Dataset excerpts

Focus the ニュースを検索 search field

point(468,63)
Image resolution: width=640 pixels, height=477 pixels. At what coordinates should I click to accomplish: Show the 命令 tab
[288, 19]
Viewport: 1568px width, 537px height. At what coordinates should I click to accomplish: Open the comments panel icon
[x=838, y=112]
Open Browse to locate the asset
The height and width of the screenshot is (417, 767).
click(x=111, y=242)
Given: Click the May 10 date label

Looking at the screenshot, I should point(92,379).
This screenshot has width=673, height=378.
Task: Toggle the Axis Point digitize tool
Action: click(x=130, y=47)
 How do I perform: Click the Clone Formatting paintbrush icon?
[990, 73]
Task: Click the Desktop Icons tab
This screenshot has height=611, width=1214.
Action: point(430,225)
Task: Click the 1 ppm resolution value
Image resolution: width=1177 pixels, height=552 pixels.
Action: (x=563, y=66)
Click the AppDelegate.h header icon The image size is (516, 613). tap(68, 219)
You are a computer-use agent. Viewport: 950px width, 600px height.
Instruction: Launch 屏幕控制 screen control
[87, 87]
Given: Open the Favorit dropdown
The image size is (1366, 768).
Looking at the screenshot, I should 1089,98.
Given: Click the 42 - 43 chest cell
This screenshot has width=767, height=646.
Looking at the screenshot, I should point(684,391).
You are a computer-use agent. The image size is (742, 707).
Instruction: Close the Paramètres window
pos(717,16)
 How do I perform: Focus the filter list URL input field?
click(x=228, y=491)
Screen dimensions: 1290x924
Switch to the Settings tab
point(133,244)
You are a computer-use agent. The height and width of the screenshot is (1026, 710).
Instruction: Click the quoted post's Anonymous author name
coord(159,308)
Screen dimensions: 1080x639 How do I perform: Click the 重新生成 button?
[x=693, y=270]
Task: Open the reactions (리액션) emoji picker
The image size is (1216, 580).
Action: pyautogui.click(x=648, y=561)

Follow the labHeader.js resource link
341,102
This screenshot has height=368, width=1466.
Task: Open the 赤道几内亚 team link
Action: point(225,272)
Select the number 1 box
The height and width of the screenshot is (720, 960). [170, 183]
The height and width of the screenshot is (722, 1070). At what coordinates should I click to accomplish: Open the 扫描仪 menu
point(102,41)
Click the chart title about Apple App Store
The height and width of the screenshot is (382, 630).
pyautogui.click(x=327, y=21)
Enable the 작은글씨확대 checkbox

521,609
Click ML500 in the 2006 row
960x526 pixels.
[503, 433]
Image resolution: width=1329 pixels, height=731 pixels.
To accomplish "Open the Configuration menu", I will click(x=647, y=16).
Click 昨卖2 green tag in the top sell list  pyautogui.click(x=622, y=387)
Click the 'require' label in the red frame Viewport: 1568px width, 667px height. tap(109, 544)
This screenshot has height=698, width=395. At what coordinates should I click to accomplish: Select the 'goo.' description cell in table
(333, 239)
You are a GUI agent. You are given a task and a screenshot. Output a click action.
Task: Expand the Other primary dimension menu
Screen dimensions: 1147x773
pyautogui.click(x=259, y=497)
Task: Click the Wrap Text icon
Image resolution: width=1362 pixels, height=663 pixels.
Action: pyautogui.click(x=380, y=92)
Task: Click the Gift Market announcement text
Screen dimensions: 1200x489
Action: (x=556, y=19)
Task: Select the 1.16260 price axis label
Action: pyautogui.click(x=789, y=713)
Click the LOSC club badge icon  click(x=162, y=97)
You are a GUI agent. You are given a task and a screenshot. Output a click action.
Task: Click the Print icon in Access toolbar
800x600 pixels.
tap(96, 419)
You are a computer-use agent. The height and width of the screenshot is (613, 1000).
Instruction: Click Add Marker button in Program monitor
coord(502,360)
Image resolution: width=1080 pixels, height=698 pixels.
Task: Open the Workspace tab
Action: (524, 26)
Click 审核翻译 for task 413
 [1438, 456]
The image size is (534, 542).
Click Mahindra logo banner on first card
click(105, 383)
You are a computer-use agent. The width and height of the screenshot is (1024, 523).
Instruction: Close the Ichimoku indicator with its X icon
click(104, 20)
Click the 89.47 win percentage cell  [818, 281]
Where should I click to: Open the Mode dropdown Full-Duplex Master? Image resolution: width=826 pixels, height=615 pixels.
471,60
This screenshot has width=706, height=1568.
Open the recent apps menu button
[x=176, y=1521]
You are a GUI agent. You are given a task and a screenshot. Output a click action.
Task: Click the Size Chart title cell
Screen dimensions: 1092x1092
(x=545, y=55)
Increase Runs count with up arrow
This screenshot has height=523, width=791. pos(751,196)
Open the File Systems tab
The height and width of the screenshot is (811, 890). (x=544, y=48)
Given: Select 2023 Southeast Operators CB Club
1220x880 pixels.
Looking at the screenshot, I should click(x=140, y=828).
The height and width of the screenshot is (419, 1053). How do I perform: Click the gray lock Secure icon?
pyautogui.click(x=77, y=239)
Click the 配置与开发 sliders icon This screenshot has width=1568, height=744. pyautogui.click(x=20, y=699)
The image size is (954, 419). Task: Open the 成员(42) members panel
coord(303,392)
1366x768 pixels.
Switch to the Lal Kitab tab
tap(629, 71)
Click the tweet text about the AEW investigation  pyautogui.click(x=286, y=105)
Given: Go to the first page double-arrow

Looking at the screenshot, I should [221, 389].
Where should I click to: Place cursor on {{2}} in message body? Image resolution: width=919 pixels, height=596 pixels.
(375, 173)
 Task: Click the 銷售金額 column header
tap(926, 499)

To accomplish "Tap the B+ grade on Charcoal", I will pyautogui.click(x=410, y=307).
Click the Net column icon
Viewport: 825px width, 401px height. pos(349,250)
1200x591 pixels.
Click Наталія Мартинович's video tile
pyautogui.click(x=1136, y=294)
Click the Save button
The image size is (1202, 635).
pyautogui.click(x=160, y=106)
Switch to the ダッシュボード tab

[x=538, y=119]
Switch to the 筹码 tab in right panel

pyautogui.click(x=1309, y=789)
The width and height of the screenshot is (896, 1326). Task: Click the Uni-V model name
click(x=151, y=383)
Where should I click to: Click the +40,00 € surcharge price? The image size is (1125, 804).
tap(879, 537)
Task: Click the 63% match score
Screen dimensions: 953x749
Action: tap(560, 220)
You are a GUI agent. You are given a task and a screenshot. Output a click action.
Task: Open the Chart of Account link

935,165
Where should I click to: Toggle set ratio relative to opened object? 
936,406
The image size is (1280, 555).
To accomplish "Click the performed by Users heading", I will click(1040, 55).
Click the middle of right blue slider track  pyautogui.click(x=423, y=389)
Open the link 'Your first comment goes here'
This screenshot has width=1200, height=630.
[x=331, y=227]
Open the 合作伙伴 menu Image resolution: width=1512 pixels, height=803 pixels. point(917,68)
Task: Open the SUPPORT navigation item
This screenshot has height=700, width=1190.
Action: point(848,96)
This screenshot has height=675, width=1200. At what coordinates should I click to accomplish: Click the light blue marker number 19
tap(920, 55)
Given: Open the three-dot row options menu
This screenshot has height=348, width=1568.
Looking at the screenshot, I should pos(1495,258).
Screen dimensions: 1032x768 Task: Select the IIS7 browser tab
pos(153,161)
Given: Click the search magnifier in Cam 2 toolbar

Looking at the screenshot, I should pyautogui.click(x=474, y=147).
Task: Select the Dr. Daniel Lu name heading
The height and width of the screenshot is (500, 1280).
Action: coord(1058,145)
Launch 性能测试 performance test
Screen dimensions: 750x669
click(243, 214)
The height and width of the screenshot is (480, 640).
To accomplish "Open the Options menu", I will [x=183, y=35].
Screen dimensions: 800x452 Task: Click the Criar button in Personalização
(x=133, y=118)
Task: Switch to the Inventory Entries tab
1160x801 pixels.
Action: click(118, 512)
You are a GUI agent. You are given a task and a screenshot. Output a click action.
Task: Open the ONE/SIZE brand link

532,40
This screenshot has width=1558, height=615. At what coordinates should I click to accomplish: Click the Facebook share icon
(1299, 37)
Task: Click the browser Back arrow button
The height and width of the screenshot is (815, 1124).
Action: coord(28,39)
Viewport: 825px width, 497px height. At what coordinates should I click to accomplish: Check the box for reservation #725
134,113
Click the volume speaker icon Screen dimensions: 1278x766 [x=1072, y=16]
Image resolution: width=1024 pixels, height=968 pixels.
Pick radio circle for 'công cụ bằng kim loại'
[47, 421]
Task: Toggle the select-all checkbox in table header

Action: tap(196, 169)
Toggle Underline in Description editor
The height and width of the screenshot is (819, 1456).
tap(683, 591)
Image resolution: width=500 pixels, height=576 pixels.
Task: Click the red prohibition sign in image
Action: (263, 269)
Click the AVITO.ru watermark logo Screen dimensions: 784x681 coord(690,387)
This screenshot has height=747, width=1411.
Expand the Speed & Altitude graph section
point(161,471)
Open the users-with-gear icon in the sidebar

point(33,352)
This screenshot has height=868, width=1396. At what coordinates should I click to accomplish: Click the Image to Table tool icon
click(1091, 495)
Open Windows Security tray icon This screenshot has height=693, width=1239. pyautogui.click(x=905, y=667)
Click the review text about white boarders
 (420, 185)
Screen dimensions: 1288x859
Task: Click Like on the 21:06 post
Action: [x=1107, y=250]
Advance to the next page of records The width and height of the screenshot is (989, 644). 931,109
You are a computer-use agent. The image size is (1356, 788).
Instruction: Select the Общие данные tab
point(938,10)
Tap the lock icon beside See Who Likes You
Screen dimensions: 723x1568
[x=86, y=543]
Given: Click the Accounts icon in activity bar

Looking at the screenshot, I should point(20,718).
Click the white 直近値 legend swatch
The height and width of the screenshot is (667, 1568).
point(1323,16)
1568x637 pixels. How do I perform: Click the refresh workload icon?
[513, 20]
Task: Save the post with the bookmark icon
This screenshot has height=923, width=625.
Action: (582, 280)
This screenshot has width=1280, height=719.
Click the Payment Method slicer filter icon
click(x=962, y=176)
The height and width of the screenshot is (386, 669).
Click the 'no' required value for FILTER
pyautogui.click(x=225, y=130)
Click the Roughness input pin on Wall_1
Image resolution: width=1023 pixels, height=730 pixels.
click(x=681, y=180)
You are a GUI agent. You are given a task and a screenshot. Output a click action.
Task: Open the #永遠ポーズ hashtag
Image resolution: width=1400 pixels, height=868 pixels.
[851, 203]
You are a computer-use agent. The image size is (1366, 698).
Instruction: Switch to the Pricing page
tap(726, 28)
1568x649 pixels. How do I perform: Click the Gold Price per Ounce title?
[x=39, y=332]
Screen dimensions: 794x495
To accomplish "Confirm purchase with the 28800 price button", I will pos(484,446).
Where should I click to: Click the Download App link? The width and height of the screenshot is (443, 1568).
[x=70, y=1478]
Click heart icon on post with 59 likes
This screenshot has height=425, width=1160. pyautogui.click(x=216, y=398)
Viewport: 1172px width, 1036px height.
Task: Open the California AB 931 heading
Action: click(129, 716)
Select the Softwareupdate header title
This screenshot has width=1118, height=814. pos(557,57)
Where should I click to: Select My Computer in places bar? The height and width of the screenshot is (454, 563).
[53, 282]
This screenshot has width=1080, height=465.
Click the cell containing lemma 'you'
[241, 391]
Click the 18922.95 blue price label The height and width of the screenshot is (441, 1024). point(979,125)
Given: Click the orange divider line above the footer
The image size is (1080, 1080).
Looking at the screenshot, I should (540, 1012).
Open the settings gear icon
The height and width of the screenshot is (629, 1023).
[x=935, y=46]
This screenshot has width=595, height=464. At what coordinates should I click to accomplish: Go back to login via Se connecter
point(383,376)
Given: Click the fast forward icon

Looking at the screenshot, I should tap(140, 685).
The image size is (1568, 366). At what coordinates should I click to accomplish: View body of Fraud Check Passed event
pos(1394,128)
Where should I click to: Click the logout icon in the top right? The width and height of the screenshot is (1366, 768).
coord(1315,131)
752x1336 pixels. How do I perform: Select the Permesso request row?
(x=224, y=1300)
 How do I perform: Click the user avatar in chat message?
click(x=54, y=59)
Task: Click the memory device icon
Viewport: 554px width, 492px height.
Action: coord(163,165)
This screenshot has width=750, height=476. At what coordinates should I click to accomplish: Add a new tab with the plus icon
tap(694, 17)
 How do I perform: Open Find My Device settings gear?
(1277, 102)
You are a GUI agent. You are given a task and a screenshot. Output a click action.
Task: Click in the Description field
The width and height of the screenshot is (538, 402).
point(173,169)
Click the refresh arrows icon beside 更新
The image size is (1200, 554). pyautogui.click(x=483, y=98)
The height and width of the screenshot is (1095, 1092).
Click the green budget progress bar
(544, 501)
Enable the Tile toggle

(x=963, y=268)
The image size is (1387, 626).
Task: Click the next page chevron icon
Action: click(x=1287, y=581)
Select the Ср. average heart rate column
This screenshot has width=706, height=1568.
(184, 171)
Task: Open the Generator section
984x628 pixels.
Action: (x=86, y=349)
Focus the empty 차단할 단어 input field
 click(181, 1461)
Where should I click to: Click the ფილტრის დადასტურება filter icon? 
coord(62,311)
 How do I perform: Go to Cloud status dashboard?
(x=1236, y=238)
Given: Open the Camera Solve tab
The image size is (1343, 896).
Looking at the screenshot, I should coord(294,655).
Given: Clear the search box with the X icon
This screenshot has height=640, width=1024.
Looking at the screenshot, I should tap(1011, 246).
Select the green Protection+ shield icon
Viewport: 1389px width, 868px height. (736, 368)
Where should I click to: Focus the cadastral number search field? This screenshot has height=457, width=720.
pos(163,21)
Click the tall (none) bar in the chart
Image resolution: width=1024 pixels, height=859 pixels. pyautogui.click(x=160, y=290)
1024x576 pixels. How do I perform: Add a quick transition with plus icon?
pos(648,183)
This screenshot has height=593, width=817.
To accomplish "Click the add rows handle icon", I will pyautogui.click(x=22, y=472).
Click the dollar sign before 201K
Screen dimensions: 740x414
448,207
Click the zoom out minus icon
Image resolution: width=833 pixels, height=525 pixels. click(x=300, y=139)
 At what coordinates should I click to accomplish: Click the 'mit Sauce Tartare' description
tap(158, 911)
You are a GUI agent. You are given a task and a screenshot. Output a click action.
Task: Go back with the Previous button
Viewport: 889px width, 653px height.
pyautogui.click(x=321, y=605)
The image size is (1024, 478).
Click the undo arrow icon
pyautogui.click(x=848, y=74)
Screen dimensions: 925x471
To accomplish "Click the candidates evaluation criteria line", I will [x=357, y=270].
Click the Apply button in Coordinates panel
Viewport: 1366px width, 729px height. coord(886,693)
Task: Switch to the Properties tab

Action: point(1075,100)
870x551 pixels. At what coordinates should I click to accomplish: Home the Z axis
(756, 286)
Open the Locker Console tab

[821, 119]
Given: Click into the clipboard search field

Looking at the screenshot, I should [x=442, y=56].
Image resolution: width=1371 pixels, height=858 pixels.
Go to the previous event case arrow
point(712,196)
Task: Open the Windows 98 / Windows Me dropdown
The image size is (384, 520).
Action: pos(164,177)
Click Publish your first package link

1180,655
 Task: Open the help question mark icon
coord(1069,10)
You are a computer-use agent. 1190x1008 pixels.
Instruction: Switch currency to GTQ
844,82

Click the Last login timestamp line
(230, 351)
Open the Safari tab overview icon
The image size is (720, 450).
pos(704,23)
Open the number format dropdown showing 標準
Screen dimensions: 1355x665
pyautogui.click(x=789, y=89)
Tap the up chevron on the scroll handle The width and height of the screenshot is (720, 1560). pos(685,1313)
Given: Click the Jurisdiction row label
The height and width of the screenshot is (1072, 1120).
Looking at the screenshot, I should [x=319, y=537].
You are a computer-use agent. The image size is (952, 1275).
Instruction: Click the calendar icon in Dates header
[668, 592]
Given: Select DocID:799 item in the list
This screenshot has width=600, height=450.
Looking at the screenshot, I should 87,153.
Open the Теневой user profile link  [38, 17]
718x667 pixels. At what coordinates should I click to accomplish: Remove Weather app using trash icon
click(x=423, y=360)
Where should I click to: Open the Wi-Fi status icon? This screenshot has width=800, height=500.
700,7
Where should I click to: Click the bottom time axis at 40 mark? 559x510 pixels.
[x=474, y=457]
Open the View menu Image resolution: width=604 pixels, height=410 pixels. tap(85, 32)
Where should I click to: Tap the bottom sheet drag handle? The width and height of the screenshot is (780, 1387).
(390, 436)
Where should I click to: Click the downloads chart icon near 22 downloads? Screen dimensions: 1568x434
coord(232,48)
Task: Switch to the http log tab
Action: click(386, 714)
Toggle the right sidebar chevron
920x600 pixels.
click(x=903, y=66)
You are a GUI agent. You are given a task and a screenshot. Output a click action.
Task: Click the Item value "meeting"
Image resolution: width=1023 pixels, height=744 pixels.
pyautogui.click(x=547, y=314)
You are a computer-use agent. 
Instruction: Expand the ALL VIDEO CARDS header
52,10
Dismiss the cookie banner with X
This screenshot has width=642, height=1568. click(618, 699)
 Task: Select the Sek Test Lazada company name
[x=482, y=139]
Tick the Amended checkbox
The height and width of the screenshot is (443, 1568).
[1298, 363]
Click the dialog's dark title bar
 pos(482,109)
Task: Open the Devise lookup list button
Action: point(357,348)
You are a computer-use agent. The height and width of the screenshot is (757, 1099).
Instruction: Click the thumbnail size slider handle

About this exercise
Transcribe the records above from the line holding "Image resolution: width=1329" down to the line holding "Given: Select 2023", inclusive, without adding anything.

Task answer
Image resolution: width=1329 pixels, height=731 pixels.
To accomplish "Open the Configuration menu", I will click(x=647, y=16).
Click 昨卖2 green tag in the top sell list  pyautogui.click(x=622, y=387)
Click the 'require' label in the red frame Viewport: 1568px width, 667px height. tap(109, 544)
This screenshot has height=698, width=395. At what coordinates should I click to accomplish: Select the 'goo.' description cell in table
(333, 239)
You are a GUI agent. You are given a task and a screenshot. Output a click action.
Task: Expand the Other primary dimension menu
Screen dimensions: 1147x773
pyautogui.click(x=259, y=497)
Task: Click the Wrap Text icon
Image resolution: width=1362 pixels, height=663 pixels.
Action: pyautogui.click(x=380, y=92)
Task: Click the Gift Market announcement text
Screen dimensions: 1200x489
Action: (x=556, y=19)
Task: Select the 1.16260 price axis label
Action: pyautogui.click(x=789, y=713)
Click the LOSC club badge icon  click(x=162, y=97)
You are a GUI agent. You are given a task and a screenshot. Output a click action.
Task: Click the Print icon in Access toolbar
800x600 pixels.
tap(96, 419)
You are a computer-use agent. The height and width of the screenshot is (613, 1000).
Instruction: Click Add Marker button in Program monitor
coord(502,360)
Image resolution: width=1080 pixels, height=698 pixels.
Task: Open the Workspace tab
Action: (524, 26)
Click 审核翻译 for task 413
 [1438, 456]
The image size is (534, 542).
Click Mahindra logo banner on first card
click(105, 383)
You are a computer-use agent. The width and height of the screenshot is (1024, 523).
Instruction: Close the Ichimoku indicator with its X icon
click(104, 20)
Click the 89.47 win percentage cell  [818, 281]
Where should I click to: Open the Mode dropdown Full-Duplex Master? Image resolution: width=826 pixels, height=615 pixels.
471,60
This screenshot has width=706, height=1568.
Open the recent apps menu button
[x=176, y=1521]
You are a GUI agent. You are given a task and a screenshot. Output a click action.
Task: Click the Size Chart title cell
Screen dimensions: 1092x1092
(x=545, y=55)
Increase Runs count with up arrow
This screenshot has height=523, width=791. pos(751,196)
Open the File Systems tab
The height and width of the screenshot is (811, 890). (x=544, y=48)
Given: Select 2023 Southeast Operators CB Club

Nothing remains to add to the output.